Questo modo di stare al mondo dell'Intelligenza d’Amo re di noi donne è stato molto presente sia alla preparazione che nel decorrere del Sinodo dell'Amazzonia. Quest'Intelligenza del genio femminile ha avuto piena voce. Abbiamo parlato. Siamo state ascoltate in un processo che non era decisionale né democratico. Un Sinodo è un processo innanzi tutto dove l'ascolto della realtà nel dialogo è il metodo e allo stesso tempo il contenuto del processo stesso. Abbiamo parlato a partire delle 13 lune, anche del tredicesimo figlio del patriarca Giacobbe, sempre dimenticato e ammutolito e violato perché era una figlia: Dina. Abbiamo parlato a partire dall'Intelligenza d'Amore del nostro stare donne al mondo e nella Chiesa: donne che fin dalla narrativa del primo vangelo, quello di Marco, siamo “stanti ed osservanti” ai piedi della croce. Siamo chiesa non di “visita” ma di “presenza”.

Siamo donne dell'accolitato, cioè della sequela e della “diaconia” cioè del servizio ministeriale con Gesù fin dalla terra delle persone impoverite e dimenticate: la Galilea. Siamo donne, non abbiamo abbandonato Gesù ed il suo Vangelo. In silenzio, senza molte volte dire una parola siamo salite con Lui fino a Gerusalemme, fino al monte della tortura e della morte con Gesù, il Cristo, il monte di tutti i crocefissi e crocefisse della storia per annunciare l'unica Parola che conta, che è nostra, e, perché nostra, di tutti e tutte in Cristo: Il Signore è risorto, la morte non ha mai l'ultima parola!

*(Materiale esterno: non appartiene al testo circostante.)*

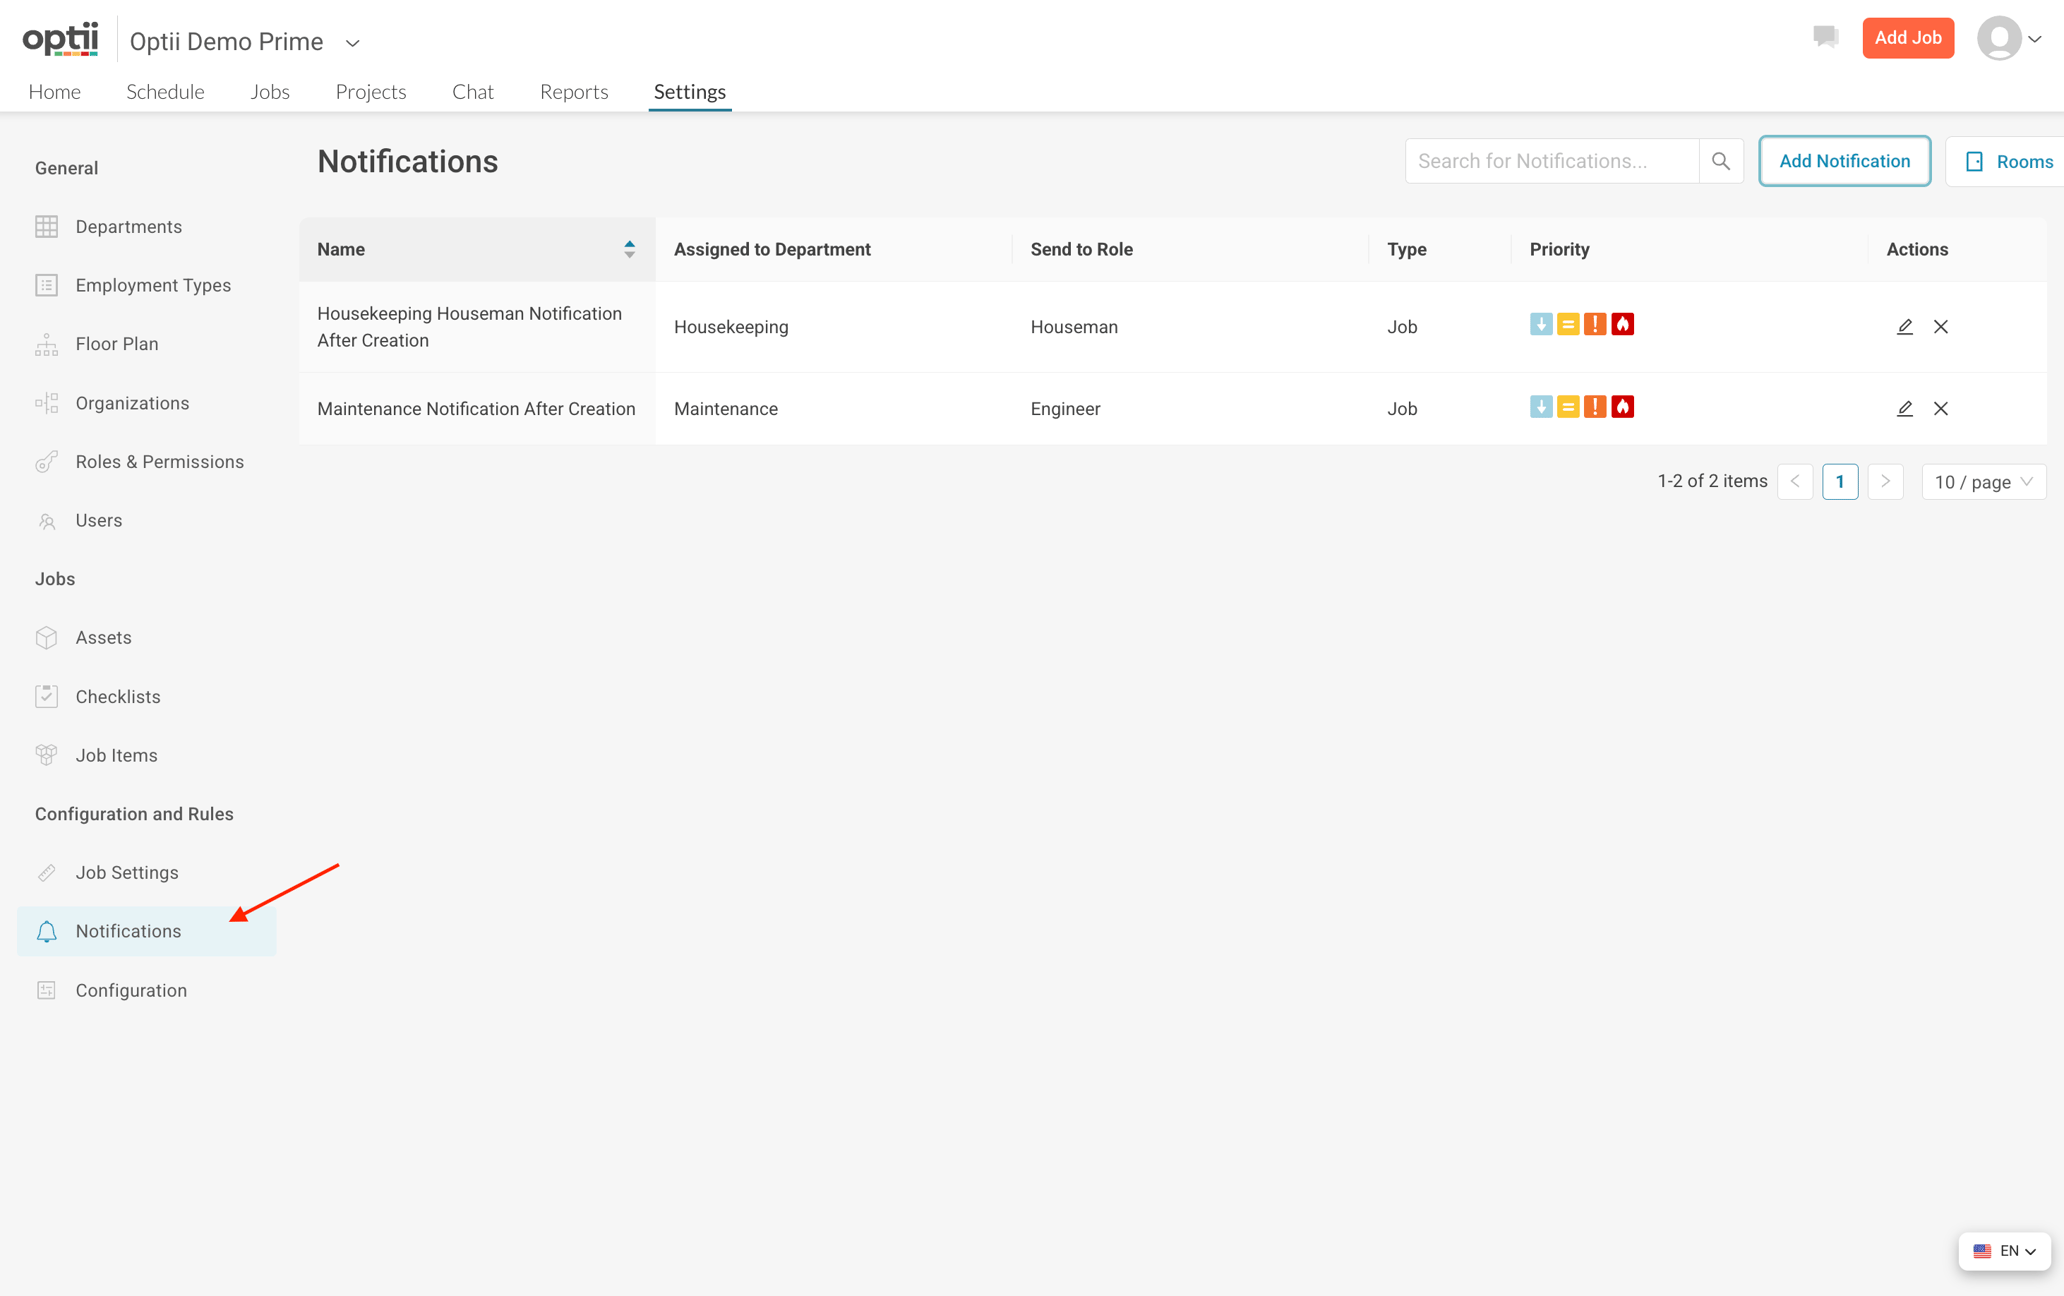Open the 10 / page size dropdown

Questa direi è la proposta epistemologica del nostro “stare donne” nel cammino di chiesa nell'America afroamerindia. Un cammino che richiede la capacità, che è Grazia, mistico-politica di permettersi la possibilità di “perdere il nord”, la stella polare, la forma coloniale e “normodotata” del patriarcato clericalista di cui è intrisa la chiesa cattolica in tutto il mondo. Avventura non facile dove spesso amore rima con dolore.  

Milanese, missionaria laica “fidei donum” della diocesi di Novara, Maria Soave Buscemi  vive in Brasile da oltre 30 anni ed è naturalizzata brasiliana.